Has Employment of Cardiologists Been a Successful Strategy? – Part 1
Only 15 years ago, the landscape of cardiology practices was much different. Back then, aside from a few notable exceptions such as the Minneapolis Heart Institute and academic programs, almost all cardiologists were part of independent practices.
Fast forward to 2019 and the landscape is dramatically different, as illustrated in Figure 1 below.
Today, analyses by a number of organizations including the ACC and MedAxiom suggest that more than 70 percent of cardiologists are employed by hospitals or health systems. This scale of physicians moving from independent to employed practices has not been seen since the late 1980s and early 1990s, as the Clinton administration proposed sweeping delivery system reforms designed to merge hospital and physician spheres into integrated delivery networks, known then as "Regional Accountable Health Plans."

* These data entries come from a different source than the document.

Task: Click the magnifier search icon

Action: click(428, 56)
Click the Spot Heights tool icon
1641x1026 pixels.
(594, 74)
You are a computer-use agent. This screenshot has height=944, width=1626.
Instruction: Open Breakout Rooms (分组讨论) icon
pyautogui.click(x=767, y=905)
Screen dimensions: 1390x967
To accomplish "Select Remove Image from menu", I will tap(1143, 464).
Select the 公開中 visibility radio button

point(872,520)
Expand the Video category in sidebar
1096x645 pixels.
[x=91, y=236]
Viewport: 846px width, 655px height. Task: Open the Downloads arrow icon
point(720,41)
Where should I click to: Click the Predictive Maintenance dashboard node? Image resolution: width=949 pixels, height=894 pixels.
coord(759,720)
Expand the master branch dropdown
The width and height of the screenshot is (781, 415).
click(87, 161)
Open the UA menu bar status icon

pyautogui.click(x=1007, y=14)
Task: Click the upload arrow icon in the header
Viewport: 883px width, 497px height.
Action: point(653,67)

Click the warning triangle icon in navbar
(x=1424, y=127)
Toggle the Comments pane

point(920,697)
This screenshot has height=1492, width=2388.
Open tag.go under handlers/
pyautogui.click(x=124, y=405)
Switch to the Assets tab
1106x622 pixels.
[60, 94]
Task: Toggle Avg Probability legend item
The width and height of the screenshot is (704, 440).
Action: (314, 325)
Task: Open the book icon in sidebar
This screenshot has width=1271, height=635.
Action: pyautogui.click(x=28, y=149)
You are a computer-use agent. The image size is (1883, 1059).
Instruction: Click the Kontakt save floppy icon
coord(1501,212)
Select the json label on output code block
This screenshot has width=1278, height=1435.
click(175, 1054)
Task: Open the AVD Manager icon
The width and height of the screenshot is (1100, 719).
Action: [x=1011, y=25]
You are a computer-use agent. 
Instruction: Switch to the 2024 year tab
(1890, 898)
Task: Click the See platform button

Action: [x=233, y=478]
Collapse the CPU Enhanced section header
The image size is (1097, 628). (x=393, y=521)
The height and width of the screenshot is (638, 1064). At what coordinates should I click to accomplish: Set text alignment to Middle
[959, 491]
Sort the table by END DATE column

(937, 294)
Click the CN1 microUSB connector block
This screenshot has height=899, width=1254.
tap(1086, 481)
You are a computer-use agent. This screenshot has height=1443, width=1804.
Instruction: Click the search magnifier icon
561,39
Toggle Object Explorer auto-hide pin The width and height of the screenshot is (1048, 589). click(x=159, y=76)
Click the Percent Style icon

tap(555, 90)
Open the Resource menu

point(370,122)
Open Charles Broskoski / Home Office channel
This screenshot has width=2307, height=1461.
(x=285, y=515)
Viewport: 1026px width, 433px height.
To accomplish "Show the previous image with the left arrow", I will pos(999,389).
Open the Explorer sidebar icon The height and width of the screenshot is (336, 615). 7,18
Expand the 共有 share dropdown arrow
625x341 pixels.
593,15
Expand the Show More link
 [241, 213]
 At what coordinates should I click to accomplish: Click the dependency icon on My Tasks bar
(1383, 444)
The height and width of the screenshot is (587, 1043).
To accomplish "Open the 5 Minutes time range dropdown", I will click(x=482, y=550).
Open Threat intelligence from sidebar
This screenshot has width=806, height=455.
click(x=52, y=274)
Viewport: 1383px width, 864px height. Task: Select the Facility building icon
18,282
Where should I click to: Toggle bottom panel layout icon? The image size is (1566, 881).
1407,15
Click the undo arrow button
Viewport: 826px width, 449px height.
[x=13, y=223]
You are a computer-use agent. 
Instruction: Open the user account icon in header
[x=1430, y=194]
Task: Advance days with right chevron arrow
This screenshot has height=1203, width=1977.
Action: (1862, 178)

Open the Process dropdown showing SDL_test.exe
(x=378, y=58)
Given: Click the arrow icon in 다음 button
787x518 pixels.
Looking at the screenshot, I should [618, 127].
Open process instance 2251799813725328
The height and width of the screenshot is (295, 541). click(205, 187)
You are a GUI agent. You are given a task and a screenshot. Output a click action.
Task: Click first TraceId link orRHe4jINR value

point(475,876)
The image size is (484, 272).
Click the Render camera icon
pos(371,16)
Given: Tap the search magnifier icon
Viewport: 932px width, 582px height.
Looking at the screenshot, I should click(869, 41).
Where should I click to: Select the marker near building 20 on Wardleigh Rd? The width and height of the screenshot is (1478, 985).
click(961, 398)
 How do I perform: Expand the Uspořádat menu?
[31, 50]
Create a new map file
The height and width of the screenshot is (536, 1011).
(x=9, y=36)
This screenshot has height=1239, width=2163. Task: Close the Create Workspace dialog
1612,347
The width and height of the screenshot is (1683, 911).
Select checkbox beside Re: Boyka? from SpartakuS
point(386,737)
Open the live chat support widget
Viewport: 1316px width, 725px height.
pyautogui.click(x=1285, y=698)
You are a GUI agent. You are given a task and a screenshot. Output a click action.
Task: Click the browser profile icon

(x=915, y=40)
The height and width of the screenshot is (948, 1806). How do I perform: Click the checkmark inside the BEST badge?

During that time period, physician practice ownership fell 14.4 percent, from 72.1 percent in 1988 to 57.7 percent in 1994, due to the emphasis on managed care and the desire by hospitals and health systems to gobble up and control the primary care physicians who were seen as key gatekeepers of large patient populations.
This recent wave of cardiologists moving en masse to hospital employment raises the question: has this been a successful phenomenon and good for patients, cardiologists and their employers? Let's explore this question from a variety of viewpoints, starting with some background on what drove this change in the first place.
With the 2005 budget reconciliation law, known as the Deficit Reduction Act, Congress dramatically reduced what Medicare paid for office-based cardiac imaging compared to rates paid to hospitals for the same services. Furthermore, the Centers for Medicare and Medicaid Services (CMS) eliminated lucrative consultation codes and replaced them with lower-reimbursed evaluation and management codes.
Compounding these changes was the bundling of payments for some cardiovascular services. The result was a reduction of around 40 percent of cardiologists' overall private practice reimbursement.
A recent study in the Journal of the American Medical Association looked at a random sample of 5 percent of Medicare fee-for-service claims between 1999 and 2015. The authors estimated the extra costs of moving cardiovascular testing from physician office settings to hospital settings (mostly due to the wave of employing cardiologists) totaled an extra $661 million in 2015 in Medicare payments, including $161 million in increased patient out-of-pocket costs.
The reason CMS seemingly targeted private physician practices, as compared to hospitals, is often attributed to a large increase in noninvasive cardiac testing between 1999 and 2005, and causes one to wonder if the overall intention was to drive cardiologists to become employed.
However, many believe that the movement of formerly private practitioners to hospital employment was conceptually appealing to policymakers because it seemingly dilutes physicians' incentive to render more services than patients need. Whether that actually drove the reimbursement changes is unknown.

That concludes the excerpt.